* _WORK TO COMPLETE_: Once you reach the line containing "Image resolution: width=660" in the entries below, write out that line and each one after it down to the line containing "Task: Click Chickasaw Capital Management, LLC", exactly and with nothing added.

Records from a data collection
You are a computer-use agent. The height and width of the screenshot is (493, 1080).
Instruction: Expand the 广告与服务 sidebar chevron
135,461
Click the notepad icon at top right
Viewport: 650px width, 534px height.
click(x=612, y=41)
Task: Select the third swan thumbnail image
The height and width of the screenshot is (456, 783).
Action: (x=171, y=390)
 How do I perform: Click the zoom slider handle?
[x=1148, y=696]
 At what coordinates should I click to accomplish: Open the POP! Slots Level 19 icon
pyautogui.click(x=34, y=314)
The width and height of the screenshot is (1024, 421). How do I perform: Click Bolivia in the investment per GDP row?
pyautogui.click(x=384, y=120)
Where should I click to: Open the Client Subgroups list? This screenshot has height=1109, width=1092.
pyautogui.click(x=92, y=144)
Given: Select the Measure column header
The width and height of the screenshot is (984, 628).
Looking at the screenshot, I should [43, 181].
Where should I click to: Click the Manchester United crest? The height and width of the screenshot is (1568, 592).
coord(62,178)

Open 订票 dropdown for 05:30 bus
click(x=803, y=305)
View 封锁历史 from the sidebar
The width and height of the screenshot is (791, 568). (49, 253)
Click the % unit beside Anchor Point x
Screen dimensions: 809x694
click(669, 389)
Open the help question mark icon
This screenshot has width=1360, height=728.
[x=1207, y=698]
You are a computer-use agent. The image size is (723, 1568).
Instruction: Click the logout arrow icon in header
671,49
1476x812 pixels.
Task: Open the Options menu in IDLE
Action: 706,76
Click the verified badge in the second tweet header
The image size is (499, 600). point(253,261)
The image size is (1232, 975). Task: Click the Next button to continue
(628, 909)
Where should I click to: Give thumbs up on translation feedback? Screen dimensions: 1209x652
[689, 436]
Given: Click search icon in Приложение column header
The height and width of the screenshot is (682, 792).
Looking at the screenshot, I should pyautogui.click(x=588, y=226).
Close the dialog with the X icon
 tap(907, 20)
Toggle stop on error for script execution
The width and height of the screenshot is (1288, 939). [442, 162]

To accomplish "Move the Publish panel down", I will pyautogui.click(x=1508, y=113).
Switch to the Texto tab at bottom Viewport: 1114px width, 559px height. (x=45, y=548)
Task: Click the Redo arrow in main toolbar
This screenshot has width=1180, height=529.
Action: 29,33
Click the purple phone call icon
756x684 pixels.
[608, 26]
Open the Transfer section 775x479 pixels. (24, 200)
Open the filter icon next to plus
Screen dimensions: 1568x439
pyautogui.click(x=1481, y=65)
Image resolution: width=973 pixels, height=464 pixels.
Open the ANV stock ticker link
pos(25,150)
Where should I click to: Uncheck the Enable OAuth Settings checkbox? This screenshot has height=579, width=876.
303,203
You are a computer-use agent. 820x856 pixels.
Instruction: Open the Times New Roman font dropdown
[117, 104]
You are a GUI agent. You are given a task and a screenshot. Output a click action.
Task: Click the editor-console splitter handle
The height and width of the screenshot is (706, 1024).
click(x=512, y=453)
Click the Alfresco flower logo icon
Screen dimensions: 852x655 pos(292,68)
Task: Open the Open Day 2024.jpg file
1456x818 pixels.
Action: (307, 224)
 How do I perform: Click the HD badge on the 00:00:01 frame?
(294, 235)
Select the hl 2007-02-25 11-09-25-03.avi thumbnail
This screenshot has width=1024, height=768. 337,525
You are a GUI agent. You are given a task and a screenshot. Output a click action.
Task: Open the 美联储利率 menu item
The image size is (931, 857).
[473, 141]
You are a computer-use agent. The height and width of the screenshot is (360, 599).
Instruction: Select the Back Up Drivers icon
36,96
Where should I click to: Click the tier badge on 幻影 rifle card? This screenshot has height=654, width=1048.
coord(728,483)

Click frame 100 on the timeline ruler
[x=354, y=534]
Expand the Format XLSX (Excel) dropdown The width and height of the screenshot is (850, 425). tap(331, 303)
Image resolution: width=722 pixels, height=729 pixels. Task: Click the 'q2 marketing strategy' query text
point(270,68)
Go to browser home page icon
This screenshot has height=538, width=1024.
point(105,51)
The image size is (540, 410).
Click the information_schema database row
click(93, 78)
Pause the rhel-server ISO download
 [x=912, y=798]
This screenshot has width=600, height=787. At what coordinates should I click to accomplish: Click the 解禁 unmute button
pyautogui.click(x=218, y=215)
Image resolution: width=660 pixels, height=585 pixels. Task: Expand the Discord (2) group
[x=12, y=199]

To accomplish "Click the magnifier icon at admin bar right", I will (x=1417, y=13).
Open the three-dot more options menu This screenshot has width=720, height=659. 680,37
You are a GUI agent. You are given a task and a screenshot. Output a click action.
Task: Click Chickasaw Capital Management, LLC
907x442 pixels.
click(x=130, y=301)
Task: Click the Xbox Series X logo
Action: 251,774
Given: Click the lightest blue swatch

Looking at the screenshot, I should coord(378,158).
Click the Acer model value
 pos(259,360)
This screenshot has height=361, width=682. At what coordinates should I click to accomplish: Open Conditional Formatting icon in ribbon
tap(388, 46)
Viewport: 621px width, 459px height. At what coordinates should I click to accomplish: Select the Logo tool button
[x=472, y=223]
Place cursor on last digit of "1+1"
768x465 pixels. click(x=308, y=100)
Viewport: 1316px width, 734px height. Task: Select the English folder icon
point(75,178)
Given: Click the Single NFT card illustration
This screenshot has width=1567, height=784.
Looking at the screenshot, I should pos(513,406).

* _WORKED SOLUTION_:
Image resolution: width=660 pixels, height=585 pixels. Task: Expand the Discord (2) group
[x=12, y=199]

To accomplish "Click the magnifier icon at admin bar right", I will (x=1417, y=13).
Open the three-dot more options menu This screenshot has width=720, height=659. 680,37
You are a GUI agent. You are given a task and a screenshot. Output a click action.
Task: Click Chickasaw Capital Management, LLC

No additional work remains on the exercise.